Luis Fernando Novoa Garzon – Essa situação é
preocupante em relação aos próximos anos. Já nos indicaram que existe
assoreamento no rio. Estudos foram realizados, mas ainda não foram divulgados.
Os movimentos sociais de Rondônia e a academia independente dos
laboratórios dos pesquisadores fazem uma reivindicação para que estudos sejam
feitos e divulgados.
De todo modo, não se trata de discutir centímetros
ou metros e taxas máximas de recorrência ou taxas mínimas de recorrência.
Trata-se de tentar entender que há um saber acumulado, chamado “saber
tradicional por convenção”, que percebeu uma mudança na dinâmica das cheias.

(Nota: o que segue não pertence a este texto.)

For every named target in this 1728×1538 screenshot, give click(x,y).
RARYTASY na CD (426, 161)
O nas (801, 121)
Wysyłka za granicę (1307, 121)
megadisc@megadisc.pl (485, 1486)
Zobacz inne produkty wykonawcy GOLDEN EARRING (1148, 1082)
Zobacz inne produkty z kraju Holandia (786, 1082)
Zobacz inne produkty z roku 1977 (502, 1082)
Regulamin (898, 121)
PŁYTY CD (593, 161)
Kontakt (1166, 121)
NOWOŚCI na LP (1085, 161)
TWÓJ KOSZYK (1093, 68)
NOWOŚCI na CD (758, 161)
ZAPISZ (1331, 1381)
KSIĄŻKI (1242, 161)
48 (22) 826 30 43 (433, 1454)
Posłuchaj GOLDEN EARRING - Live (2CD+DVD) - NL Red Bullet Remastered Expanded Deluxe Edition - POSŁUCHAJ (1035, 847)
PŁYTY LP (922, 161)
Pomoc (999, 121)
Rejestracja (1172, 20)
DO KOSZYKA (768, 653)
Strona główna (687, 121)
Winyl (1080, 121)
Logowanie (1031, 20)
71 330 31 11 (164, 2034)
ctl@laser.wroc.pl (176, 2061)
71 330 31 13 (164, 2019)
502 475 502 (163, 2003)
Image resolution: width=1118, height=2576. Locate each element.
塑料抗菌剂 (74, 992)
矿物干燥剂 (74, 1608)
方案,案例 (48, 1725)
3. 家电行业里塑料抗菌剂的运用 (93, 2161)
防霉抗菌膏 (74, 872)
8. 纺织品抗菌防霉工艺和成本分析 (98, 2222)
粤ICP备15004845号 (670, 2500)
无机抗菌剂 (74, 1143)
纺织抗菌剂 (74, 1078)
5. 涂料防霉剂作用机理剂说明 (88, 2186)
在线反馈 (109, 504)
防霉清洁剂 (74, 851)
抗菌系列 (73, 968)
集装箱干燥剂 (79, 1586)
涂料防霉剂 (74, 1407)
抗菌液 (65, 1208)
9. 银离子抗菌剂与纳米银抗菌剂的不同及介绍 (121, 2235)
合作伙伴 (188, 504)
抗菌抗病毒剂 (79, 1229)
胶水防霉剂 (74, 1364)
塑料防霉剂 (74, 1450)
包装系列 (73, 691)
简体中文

Mas isso não deve ser de interesse dos senhores engenheiros, da Empresa
Brasileira de Pesquisa Energética, do Ministério de Minas de Energia,
que têm interesses mais urgentes, como estamos vendo nas recentes investigações
policiais. Então, discutir planejamento territorial de forma democrática com um
grupo que tem práticas similares a grupos de crime organizado é muito difícil.
Nós lidamos com Camargo Corrêa de um lado eOdebrecht do outro.
Então, dá para se ter uma ideia do que vai acontecer.